What did the place look like when you first took over?
Beline: It was a wreck!
Philippe: It had been a bakery—
Beline: And the kitchen took up most of the space. I came in to see it and Philippe said to me, "Keep an open mind." He did all the wood floors himself, he did the bar. He put the shellac on the tables, and it took a few tries to get it right, so we still have these stains and drops all over our garage.
The space turned out beautifully. What were your impressions of the neighborhood, and have they changed?
Beline: Philippe told me that it was like a petite Montmartre, like in Paris. So, I had this idea that was very boho, kind of hippie chic. But it's not really that. It's more mixed, and diverse. It's a bicycle, walking, beer crowd and some people who are coming in who know more about food.
Do your diners come from the neighborhood then?
Philippe: They're from all over: The Woodlands, downtown, Katy. When Beline and I are out at other restaurants, we hear that people are surprised we're here, because the neighborhood is so mixed.
Beline: But we love being in the Heights. Houston as a city is so international. And, over the last five years, it's become even more so. And this little part of the neighborhood is so diverse. We get these young people in on their first dates, and we'll serve businessmen at lunch. It's everyone.
It's not necessarily where you expect to find a French restaurant. But, you've been here for two years and you just celebrated a big Bastille Day Party; you're getting ready for Houston Restaurant Weeks and White Linen Night. How was your second year different from your first?
Beline: The first year, a lot of people came because it was new, and everyone loves the new thing.
Philippe: Now, the people who have been in are coming back and they love the food.
Beline: That's true. Once they are here, they love what we do, and they appreciate the idea that French food doesn't have to be pricey, and it's not a fancy place. You can come in in jeans, you can come in and share a crêpe and have a glass of wine.
Storefront on White Oak [Photo: Facebook]
And everything you do is done in house?
Philippe: Everything is fresh. I am at the farmers markets every day. There are no cans in the kitchen, we do all our sauces, everything, in house, from scratch. And everything is made to order.
What were some of the challenges you had when you first opened, and how have they changed?

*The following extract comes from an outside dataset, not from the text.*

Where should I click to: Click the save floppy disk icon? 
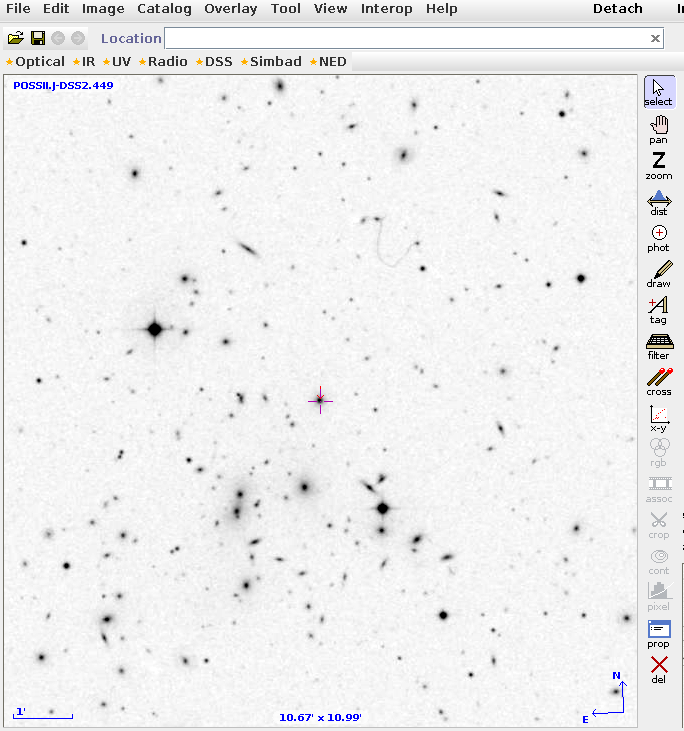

Beline: We had to adjust a couple of menu items, like we needed to change the mussels a little bit. Originally, we did them with pastis, and that wasn't a familiar taste for people. And we started out with larger portions because we thought everything had to be bigger, but we realized that our customers were happier with smaller potions.

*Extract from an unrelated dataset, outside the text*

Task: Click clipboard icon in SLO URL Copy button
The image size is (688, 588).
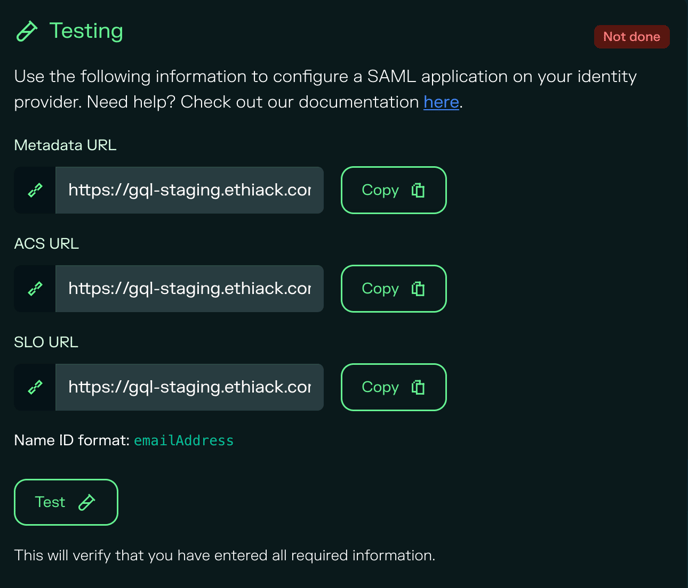Action: tap(418, 387)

Philippe: And we did need to help them understand that because we do things from scratch, it can take some time to make things. It amazed me that people will wait 15 minutes at a Starbucks for their coffee, but if they ordered an appetizer here, they'd be asking about where it is after 10 minutes. So, working with people to help them know if they were in a hurry, we can meet their needs, but the idea is for a little more leisure.

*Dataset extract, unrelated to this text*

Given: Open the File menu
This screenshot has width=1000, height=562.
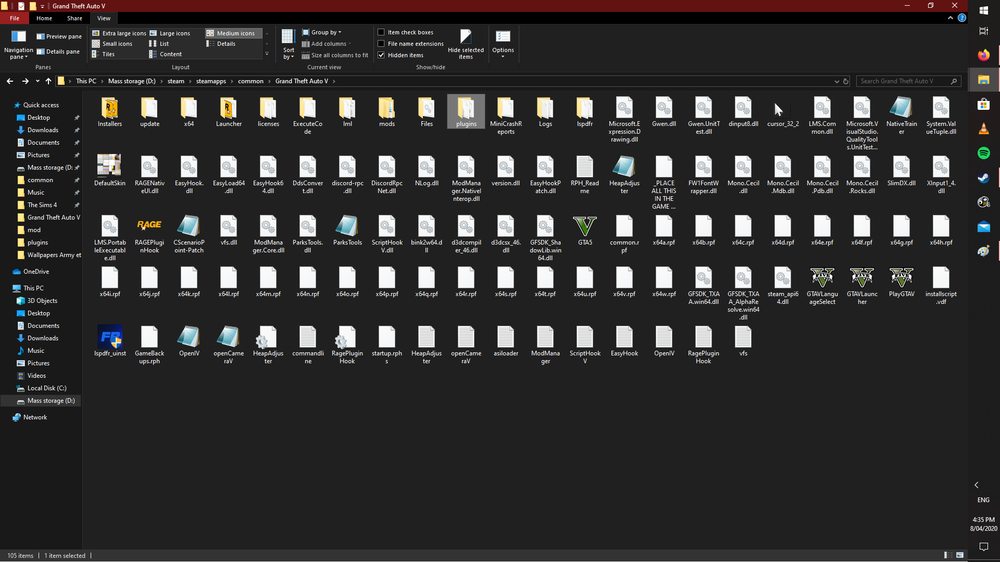Looking at the screenshot, I should 15,18.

You've been wanting to take on more wedding orders. How are you working on that?
Beline: I think we'll start working with some wedding planners this year, because more and more people are using them. We do catering for weddings, and can work with anyone on what they need, and we look forward to doing more.
[Photo: Gary Wise/Flickr]
What is the experience you want people to feel when they come here?
Beline: To be at home. To know that you can have French food that's good and it's in a nice atmosphere, but it doesn't have to be upscale and stiff.
Philippe: On the lunch menu, everything is between $10 and $15, and it's homemade and it's flavors you know and enjoy. It's all fresh food.
Beline: We want people to know that we're casual. Like in France, when you pop into someone's house without calling, and they say, "I don't know what I have in the refrigerator, but let's do something, some wine, whatever."